→ What needs to be done: The records should be copied out again with no alteration.

→ The data:
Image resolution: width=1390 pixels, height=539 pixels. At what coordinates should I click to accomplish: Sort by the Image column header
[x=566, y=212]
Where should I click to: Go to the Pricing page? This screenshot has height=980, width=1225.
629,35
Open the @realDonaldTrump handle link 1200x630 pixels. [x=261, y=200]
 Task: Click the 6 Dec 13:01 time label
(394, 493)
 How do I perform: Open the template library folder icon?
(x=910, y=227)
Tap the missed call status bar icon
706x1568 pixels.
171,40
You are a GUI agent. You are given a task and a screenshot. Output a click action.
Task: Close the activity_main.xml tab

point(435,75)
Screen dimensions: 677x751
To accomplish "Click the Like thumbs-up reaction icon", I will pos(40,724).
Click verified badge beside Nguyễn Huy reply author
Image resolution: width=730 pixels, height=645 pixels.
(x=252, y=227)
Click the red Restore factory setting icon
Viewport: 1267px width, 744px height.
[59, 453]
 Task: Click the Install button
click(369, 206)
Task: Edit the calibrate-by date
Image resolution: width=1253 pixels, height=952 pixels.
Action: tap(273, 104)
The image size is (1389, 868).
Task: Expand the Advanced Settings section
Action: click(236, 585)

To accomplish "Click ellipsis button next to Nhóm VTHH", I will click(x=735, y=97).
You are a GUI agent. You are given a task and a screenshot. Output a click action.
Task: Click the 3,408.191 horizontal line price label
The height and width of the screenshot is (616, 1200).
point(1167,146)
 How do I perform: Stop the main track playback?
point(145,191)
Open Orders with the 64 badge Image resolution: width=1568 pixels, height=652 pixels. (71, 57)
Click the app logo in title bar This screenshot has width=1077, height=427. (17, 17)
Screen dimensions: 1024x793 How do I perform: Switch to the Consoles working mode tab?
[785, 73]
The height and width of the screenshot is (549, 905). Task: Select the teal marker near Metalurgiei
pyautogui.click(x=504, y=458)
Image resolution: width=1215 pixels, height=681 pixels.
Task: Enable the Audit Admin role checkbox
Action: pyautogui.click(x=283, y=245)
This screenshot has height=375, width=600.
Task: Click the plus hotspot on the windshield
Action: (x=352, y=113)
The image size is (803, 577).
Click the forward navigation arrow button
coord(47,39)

→ Result for this task:
Image resolution: width=1390 pixels, height=539 pixels. At what coordinates should I click to accomplish: Sort by the Image column header
[x=566, y=212]
Where should I click to: Go to the Pricing page? This screenshot has height=980, width=1225.
629,35
Open the @realDonaldTrump handle link 1200x630 pixels. [x=261, y=200]
 Task: Click the 6 Dec 13:01 time label
(394, 493)
 How do I perform: Open the template library folder icon?
(x=910, y=227)
Tap the missed call status bar icon
706x1568 pixels.
171,40
You are a GUI agent. You are given a task and a screenshot. Output a click action.
Task: Close the activity_main.xml tab

point(435,75)
Screen dimensions: 677x751
To accomplish "Click the Like thumbs-up reaction icon", I will pos(40,724).
Click verified badge beside Nguyễn Huy reply author
Image resolution: width=730 pixels, height=645 pixels.
(x=252, y=227)
Click the red Restore factory setting icon
Viewport: 1267px width, 744px height.
[59, 453]
 Task: Click the Install button
click(369, 206)
Task: Edit the calibrate-by date
Image resolution: width=1253 pixels, height=952 pixels.
Action: tap(273, 104)
The image size is (1389, 868).
Task: Expand the Advanced Settings section
Action: click(236, 585)

To accomplish "Click ellipsis button next to Nhóm VTHH", I will click(x=735, y=97).
You are a GUI agent. You are given a task and a screenshot. Output a click action.
Task: Click the 3,408.191 horizontal line price label
The height and width of the screenshot is (616, 1200).
point(1167,146)
 How do I perform: Stop the main track playback?
point(145,191)
Open Orders with the 64 badge Image resolution: width=1568 pixels, height=652 pixels. (71, 57)
Click the app logo in title bar This screenshot has width=1077, height=427. (17, 17)
Screen dimensions: 1024x793 How do I perform: Switch to the Consoles working mode tab?
[785, 73]
The height and width of the screenshot is (549, 905). Task: Select the teal marker near Metalurgiei
pyautogui.click(x=504, y=458)
Image resolution: width=1215 pixels, height=681 pixels.
Task: Enable the Audit Admin role checkbox
Action: pyautogui.click(x=283, y=245)
This screenshot has height=375, width=600.
Task: Click the plus hotspot on the windshield
Action: (x=352, y=113)
The image size is (803, 577).
Click the forward navigation arrow button
coord(47,39)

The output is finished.